IOWA CAUCUSES

2 days in Iowa: 2 parties, 2 big events, 15 candidates

Jennifer Jacobs
jejacobs@dmreg.com

Iowans have pretty much lost count of how many GOP "cattle calls" we've had this presidential election cycle, but this weekend will be the first time all five Democratic contenders will appear on stage for side-by-side comparison.

Democratic activists are psyched up because Iowa is hosting the first showdown between their party's two leading contenders — Hillary Clinton and Bernie Sanders — at the state party's Hall of Fame Celebration Friday night in Cedar Rapids.

Republicans will have their fun, too, as they audition 10 presidential candidates during Christian conservative activist Bob Vander Plaats' 8 ½-hour Family Leadership Summit on Saturday in Ames.

"Fifteen candidates in a state of 3 million in one weekend? It's absolutely a terrific opportunity for this state to shine," Iowa GOP Chairman Jeff Kaufmann told The Des Moines Register.

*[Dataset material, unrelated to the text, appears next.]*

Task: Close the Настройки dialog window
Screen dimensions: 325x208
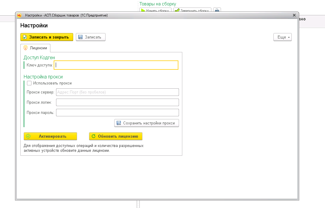Action: click(x=294, y=15)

"Every time we have a concentration of candidates like this — and I know my Democratic counterpart agrees — we have to make the case that we deserve this honor of being the first to weigh in on the presidential race, and that we can handle these huge decisions with these incredibly controversial issues. I think we do that with our presence and with our civility."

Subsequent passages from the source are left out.